Asked about buying the Ford for $1,000 and reselling it, as documents show, Hamilton said, "I don't have any idea what you're talking about. I did not buy it for $1,000." With respect to the Chevy Tahoe, Hamilton said, "It was given to me," by the assistant police chief, even though her signed application for a title said she paid $300 for it.
Hamilton later said the documentation obtained by CBS News Colorado did not tell the full story, as she bought another vehicle, a Dodge Charger, with her own money for $9,500 and gave it to the town, minimizing her profit on the sale of the Ford Fusion.

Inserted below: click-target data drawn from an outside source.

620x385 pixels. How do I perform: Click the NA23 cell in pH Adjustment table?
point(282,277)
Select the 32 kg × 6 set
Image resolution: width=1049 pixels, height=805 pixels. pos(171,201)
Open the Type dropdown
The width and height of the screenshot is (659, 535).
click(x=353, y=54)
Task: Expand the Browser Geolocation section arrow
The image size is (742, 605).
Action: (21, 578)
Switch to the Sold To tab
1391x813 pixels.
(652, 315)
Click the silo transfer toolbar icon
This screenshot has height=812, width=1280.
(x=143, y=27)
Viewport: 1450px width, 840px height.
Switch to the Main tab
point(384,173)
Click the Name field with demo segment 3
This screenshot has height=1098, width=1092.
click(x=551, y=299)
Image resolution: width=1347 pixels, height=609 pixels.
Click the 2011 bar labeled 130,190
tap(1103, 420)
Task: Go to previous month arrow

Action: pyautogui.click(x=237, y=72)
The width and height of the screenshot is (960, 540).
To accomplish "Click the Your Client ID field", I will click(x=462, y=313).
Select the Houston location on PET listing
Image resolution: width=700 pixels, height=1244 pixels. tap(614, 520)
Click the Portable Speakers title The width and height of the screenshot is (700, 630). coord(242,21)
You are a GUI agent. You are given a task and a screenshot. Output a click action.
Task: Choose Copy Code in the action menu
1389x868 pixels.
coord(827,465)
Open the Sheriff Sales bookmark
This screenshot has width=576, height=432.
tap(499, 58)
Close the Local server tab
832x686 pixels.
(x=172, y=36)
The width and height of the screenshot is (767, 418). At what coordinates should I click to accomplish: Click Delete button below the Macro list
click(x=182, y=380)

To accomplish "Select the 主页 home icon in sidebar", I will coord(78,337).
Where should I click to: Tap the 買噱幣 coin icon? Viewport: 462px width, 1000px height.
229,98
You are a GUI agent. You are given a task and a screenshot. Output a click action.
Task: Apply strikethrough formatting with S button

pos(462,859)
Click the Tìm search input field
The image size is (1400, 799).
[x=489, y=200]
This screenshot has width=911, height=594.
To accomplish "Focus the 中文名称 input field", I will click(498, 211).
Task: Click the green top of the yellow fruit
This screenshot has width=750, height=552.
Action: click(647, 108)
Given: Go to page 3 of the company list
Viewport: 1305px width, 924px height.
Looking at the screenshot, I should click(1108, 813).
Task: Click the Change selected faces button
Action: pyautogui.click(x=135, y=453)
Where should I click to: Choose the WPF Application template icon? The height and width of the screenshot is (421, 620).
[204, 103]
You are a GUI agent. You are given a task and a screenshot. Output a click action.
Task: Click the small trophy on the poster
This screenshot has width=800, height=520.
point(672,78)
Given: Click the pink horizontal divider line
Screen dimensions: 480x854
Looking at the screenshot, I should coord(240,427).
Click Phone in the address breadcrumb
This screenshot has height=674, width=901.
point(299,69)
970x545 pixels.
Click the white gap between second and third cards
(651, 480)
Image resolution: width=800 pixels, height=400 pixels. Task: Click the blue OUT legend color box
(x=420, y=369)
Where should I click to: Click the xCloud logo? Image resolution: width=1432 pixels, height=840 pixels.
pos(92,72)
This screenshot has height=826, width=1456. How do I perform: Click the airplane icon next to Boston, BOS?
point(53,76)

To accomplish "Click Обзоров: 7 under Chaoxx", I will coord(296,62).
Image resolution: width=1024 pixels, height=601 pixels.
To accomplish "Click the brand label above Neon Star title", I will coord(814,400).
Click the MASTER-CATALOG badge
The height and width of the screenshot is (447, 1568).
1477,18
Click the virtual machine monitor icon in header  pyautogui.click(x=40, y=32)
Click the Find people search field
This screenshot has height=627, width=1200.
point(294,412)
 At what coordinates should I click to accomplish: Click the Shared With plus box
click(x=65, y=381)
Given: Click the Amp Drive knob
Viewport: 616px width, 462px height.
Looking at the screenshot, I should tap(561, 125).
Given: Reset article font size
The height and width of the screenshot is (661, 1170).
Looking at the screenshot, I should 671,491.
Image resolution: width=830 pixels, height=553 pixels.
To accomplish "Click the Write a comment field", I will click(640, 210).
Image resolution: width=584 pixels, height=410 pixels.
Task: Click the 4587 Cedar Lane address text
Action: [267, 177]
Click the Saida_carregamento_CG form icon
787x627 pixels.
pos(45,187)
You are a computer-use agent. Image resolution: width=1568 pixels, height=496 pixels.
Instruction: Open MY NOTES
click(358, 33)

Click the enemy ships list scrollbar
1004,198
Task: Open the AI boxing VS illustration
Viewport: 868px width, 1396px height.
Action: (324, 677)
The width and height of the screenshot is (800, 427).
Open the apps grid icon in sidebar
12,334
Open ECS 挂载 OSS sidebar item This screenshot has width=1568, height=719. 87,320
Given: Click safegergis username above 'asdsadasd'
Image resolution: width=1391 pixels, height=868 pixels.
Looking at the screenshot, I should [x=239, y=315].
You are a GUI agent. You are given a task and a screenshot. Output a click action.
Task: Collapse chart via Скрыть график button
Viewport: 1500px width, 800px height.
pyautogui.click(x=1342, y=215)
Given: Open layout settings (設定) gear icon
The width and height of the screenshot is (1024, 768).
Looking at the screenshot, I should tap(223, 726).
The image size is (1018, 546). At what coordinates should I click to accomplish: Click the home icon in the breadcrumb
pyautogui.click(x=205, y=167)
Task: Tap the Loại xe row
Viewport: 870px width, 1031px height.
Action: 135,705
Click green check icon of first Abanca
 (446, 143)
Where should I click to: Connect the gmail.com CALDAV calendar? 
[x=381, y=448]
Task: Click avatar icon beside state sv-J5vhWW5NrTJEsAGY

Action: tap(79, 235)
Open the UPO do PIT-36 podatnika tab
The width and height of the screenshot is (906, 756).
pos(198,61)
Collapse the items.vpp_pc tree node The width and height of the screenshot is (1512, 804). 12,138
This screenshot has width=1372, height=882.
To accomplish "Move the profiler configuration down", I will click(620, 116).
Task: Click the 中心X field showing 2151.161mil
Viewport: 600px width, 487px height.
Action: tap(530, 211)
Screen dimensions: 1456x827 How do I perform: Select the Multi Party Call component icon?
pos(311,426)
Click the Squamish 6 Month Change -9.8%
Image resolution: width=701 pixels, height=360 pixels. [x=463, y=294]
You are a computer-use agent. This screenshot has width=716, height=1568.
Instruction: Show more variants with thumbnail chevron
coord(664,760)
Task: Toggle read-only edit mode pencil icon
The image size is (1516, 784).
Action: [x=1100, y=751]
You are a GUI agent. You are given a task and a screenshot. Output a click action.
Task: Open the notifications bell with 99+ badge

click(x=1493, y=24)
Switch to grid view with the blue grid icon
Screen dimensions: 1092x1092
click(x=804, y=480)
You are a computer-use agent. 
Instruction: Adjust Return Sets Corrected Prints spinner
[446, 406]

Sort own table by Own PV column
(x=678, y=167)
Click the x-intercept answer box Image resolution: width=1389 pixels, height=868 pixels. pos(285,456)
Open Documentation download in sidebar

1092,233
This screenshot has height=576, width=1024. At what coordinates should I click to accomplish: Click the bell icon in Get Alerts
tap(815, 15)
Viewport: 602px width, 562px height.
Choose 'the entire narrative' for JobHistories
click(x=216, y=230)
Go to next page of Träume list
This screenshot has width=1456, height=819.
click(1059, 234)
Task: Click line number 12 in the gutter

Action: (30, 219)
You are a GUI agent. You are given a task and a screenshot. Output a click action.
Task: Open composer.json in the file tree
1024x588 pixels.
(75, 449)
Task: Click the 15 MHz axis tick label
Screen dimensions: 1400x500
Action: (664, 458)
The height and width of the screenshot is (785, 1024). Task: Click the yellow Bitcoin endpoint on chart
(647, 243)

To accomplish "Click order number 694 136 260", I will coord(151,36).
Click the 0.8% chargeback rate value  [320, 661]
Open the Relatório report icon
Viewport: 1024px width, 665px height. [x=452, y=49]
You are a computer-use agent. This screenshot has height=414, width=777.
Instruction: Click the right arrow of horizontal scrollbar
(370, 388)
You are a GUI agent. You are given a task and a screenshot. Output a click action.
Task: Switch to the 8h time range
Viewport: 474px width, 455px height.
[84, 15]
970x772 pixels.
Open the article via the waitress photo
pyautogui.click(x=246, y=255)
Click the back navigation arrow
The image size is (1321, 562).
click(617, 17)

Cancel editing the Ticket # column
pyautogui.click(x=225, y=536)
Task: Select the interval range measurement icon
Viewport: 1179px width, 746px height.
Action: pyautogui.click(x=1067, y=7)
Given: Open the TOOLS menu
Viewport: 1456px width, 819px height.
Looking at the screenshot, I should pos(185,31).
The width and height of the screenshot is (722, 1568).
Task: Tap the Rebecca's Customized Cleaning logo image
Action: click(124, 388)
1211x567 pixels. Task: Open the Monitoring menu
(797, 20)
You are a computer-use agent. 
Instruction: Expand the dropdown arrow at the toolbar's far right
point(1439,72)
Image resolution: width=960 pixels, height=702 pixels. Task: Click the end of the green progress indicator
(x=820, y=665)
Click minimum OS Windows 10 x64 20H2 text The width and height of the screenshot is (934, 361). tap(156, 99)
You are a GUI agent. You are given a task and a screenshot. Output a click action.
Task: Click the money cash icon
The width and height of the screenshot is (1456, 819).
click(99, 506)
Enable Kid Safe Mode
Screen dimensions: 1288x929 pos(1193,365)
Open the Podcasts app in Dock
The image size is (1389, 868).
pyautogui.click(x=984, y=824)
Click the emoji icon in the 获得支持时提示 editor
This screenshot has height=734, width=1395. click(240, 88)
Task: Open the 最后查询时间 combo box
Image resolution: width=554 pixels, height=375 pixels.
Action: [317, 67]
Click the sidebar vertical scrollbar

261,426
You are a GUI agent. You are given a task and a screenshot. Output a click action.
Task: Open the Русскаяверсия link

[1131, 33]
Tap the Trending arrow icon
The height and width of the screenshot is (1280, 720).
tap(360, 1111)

Attorneys representing Hamilton and her father, Gordanier, said they could not comment as there is an ongoing investigation.
Lakeside only covers 2/10 of a square mile on Denver's western border. Census figures say the town has only 17 residents. But thanks to numerous retail businesses and an amusement park, the town has an annual budget of about $2.5 million.
Jim Pelloni, who served as the town's assistant police chief for less than a year, said part of the reason he left earlier this year was due to nepotism. While Gordanier has been Mayor of Lakeside for decades, his daughter was only hired in recent years. Brenda Hamilton serves as town clerk, managing much of the town's business. Her job application notes that her previous experience was as a "self-employed massage therapist." Federal records show she and her husband filed for Chapter 7 bankruptcy protection three times. After she was hired, the town hired her mother to do part-time work, hired a cousin for a full-time job and paid her husband nearly $50,000 in 2022 for remodeling work on town facilities.
"It was clearly nepotism," said Pelloni. "They overlooked what each other was doing."
"The government I'm used to working for plays by the rules and they're held accountable."
Asked why the town was hiring so many of his family members, Gordanier responded, "It's convenient for me."
He conceded it was not really fair to only hire family members when other members of the public might want those jobs.
Tim Flynn, town attorney for Lakeside, issued a written statement, "This matter is the subject of an ongoing investigation initiated by the Board of Trustees for the Town of Lakeside. Until the investigation is complete, the Town has no further comment."